Damn. So even Hachette forgot they published one of these already.
I plan to write future essays about other LLM fiction I’ve read, but this was the first I’ve encountered that was not marketed with or discussed in those terms from the beginning.
This point is too obvious to require a source, but reading about James Tate Hill’s passionate immersion in literature in his memoir Blind Man’s Bluff was tremendously moving and informative – a visually impaired person exclusively listening to audiobooks is of course in a different situation than a non-visually impaired person who’s free to make whatever decision they feel like about book format each time. My claim here is only that audiobooks are different than print books. In erasing that distinction, we erase that audiobook consumers are having a different experience, one that in the case of disability is part of a larger experience of difference that’s well worth exploring (ideally through excellent nonfiction like Hill’s).
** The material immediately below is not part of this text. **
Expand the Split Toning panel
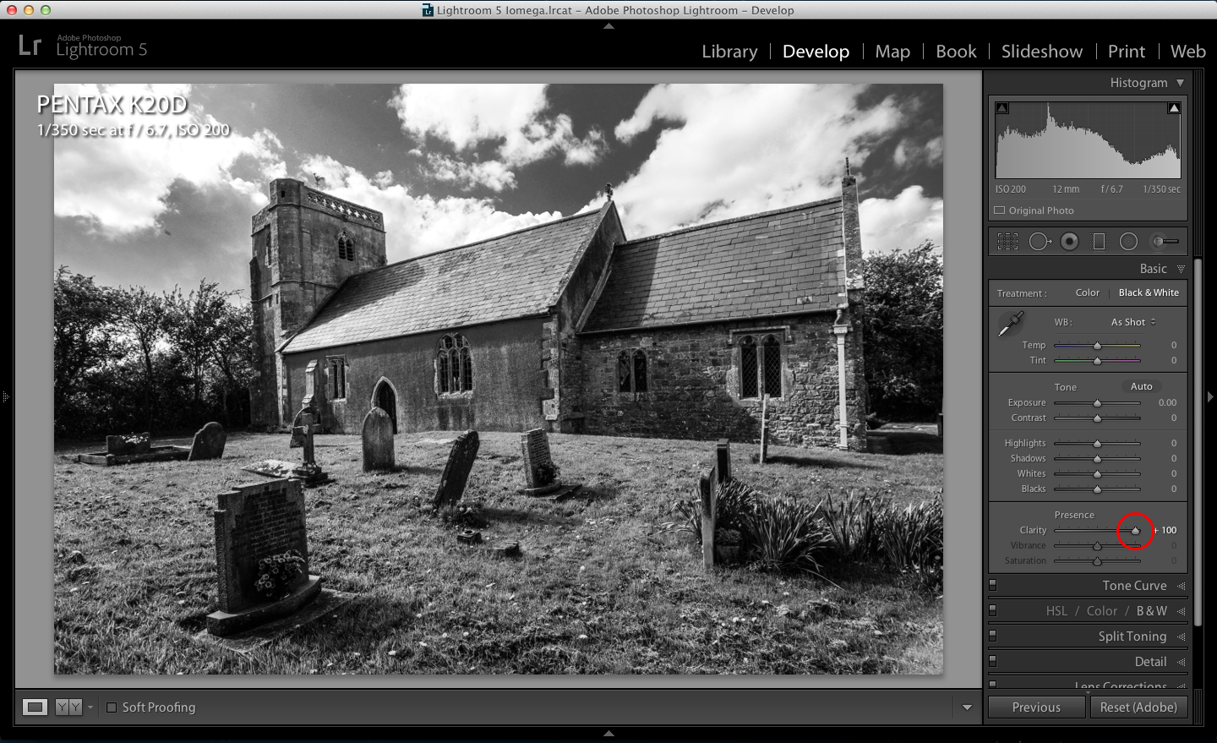This screenshot has width=1217, height=743. [x=1132, y=636]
I did receive the UK-published version and did a quick compare/contrast I describe at greater length in a note. Basically it appears to add some bonus features — a coda to the novel and a separate short story — without changing much if any of the original text. I did not go through every page, so it’s possible I missed something, but this is my impression.






Reading this has reminded me that I’m not used to reading long-form articles anymore. My brain has been turned into mush by the terse immediacy of social media. Still, I found this very interesting! (Especially as someone who has also done ghostwriting work!)
A super fascinating read! Especially loved the section where you talked about your own background in writing and publishing—your experiences were beautifully articulated and added a lot to your review of the (probably) AI book.